The archaeologist told himself that by disseminating knowledge of this terrible, plague-borne ordeal of the past in the form of various interpretations, he would be mitigating its diabolical impact. Yet even if he had overstepped the bounds of archeology and argued such extreme theories, the military regimes of the Taliban and Myanmar would surely have shown no interest. Even if he had pleaded his case before Chairman Omi of the Subcommittee on Novel Coronavirus Disease Control in Japan, “what good does telling me about these abstract ideas do?” would have been the likely response.
From what I hear, the archaeologist ultimately ended up declaring his determination to return to the land and tending a vegetable field in Yamanashi Prefecture in a sweater and a hand-made iron mask. There’s a story going around that he’s conducting an experiment in co-existence with the villagers there, with himself in the role of “eccentric.”
It sounds like there are some people who occasionally speak to him. “If you’re getting something out of wearing that thing, maybe I’ll follow your example and try it out,” they say to him. The archaeologist responds:
“There’s nothing good about it. It’s just hot and heavy.” At least for now, the rest of the village has not yet adopted the custom.

* [What this exercise asks]
1. In the passage about the archaeologist, in which prefecture does he tend a vegetable field?
2. Resume the passage about the archaeologist in the iron mask, picking up right after its final sentence.

* [Data records]
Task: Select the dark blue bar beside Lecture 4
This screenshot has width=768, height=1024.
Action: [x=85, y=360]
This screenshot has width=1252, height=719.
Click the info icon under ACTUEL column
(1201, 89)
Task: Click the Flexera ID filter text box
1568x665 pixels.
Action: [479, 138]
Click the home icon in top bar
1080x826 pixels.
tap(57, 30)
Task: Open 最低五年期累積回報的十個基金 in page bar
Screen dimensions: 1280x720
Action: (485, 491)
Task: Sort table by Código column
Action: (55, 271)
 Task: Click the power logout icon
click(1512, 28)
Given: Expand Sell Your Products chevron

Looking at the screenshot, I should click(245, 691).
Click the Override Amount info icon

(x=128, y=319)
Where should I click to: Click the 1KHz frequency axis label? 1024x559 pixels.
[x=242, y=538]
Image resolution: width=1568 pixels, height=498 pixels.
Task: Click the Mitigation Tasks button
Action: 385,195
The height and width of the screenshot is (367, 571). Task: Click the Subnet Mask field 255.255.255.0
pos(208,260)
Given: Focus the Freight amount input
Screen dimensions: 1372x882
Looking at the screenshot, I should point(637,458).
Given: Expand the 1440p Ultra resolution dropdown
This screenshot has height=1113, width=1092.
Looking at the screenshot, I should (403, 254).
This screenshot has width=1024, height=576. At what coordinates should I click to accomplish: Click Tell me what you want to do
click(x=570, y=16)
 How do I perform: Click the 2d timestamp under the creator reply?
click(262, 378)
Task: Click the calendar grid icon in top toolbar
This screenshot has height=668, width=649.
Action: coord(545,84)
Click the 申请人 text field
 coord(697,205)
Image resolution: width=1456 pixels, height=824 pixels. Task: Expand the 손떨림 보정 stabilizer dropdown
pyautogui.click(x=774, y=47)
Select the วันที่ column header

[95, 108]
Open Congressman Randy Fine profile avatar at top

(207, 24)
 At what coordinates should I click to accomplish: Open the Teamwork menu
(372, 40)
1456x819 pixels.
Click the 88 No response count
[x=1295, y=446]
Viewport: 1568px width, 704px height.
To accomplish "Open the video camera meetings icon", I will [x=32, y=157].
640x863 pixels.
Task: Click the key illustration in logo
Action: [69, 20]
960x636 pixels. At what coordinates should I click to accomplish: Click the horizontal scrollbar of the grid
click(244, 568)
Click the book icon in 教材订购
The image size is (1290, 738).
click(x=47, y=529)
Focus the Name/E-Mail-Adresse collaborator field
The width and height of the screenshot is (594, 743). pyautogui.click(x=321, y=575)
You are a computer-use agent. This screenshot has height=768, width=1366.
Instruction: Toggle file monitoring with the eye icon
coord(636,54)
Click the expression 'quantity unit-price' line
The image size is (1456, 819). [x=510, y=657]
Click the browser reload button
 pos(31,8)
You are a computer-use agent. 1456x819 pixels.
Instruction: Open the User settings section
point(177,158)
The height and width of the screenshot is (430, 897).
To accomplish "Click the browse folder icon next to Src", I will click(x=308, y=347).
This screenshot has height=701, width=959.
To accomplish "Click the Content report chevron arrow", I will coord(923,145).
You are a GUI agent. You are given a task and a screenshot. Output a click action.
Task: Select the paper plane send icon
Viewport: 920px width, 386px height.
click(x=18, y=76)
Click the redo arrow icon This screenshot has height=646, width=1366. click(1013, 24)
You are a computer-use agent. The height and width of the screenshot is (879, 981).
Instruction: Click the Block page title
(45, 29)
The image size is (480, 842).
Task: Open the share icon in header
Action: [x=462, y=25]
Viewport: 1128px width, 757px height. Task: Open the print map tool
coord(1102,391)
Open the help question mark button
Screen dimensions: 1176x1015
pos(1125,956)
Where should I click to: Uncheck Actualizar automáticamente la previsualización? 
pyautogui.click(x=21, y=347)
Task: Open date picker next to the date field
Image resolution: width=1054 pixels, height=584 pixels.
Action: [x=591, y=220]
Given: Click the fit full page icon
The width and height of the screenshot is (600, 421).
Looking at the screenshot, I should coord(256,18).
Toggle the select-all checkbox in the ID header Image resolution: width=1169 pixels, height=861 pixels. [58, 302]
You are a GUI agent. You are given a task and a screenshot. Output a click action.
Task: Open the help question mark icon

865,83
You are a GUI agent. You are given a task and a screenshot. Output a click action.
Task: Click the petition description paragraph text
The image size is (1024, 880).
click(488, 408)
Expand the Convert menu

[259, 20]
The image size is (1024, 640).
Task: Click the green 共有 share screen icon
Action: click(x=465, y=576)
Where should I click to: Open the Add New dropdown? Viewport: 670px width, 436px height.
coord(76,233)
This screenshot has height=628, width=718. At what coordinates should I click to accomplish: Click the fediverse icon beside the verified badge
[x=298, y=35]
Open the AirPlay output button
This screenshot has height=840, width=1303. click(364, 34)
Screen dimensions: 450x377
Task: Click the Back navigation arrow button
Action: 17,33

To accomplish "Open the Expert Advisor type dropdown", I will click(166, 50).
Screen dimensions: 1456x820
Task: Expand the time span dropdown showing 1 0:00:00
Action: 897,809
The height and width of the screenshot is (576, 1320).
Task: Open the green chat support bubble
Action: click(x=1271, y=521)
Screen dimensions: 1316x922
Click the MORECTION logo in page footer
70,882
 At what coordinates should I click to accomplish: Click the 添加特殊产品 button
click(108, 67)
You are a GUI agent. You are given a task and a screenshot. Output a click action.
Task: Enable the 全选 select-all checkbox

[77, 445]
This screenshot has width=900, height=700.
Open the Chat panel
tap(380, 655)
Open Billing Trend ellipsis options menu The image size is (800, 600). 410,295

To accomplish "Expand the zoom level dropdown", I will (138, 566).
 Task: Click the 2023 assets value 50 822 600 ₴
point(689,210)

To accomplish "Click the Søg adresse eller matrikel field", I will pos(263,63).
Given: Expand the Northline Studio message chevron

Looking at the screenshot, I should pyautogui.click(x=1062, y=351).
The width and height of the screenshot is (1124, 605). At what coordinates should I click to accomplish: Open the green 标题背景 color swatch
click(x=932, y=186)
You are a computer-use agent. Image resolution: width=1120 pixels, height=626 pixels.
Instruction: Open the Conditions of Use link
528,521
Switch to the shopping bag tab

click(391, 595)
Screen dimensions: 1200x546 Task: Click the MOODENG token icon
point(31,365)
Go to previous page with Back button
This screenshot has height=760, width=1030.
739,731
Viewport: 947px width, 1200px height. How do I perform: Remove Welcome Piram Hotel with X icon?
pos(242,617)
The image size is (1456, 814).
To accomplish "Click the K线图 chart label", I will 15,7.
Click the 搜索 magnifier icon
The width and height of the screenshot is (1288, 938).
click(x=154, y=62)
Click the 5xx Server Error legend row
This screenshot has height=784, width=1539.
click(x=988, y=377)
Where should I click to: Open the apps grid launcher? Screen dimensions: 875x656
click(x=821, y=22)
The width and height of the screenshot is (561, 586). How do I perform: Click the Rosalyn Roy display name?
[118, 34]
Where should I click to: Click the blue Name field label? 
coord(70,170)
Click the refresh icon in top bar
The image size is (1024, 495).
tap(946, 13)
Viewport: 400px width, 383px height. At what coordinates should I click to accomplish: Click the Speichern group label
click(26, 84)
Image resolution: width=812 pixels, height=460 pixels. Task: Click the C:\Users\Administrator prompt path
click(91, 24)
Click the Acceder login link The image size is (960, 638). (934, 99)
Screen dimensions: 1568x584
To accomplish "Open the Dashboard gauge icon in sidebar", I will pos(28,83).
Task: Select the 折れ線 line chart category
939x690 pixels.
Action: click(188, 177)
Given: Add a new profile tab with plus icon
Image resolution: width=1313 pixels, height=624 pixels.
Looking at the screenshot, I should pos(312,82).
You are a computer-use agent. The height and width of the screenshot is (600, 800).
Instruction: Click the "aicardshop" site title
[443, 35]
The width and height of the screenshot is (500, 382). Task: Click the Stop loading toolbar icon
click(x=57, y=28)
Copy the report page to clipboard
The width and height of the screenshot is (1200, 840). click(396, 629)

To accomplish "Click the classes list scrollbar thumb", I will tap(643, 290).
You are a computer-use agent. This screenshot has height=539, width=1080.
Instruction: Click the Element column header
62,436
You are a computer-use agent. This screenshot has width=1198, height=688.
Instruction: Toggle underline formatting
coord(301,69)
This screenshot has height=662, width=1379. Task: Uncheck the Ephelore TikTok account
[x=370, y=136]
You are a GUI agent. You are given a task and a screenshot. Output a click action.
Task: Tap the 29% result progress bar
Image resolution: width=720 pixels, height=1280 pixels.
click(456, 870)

* [Task-by-task results]
1. Yamanashi Prefecture.

2.
Issey Ogata’s Wildly Imaginative Art Appreciation Techniques
As actor, playwright, and director of his one-man show, Issey Ogata brings new worlds to life every day. We asked him for tips on having fun with the power of unfettered imagination.
In both creation and wild imaginings, there is perpetual motion from internal to external, internal to external. Sometimes you arrive at an impasse, but this too is to be cherished
These three-dimensional pieces have a certain humorous aspect, and they have a real presence. I feel sure that Kamae created these pieces with a playful hand. She isn’t coming up with these pieces in her head but creating them with her hands. Perhaps this is why they feel so alive.
The way in which a work has been created also changes the nature of my wild imaginings.
A creator always works on their next piece under the influence of the works they have already created. That kind of continuity is at play. Once you create something, it becomes something external to you—you are then influenced by that external thing—it becomes something internal to you—and this is then externalized by creation. It’s a kind of perpetual motion: internal, external, internal, external.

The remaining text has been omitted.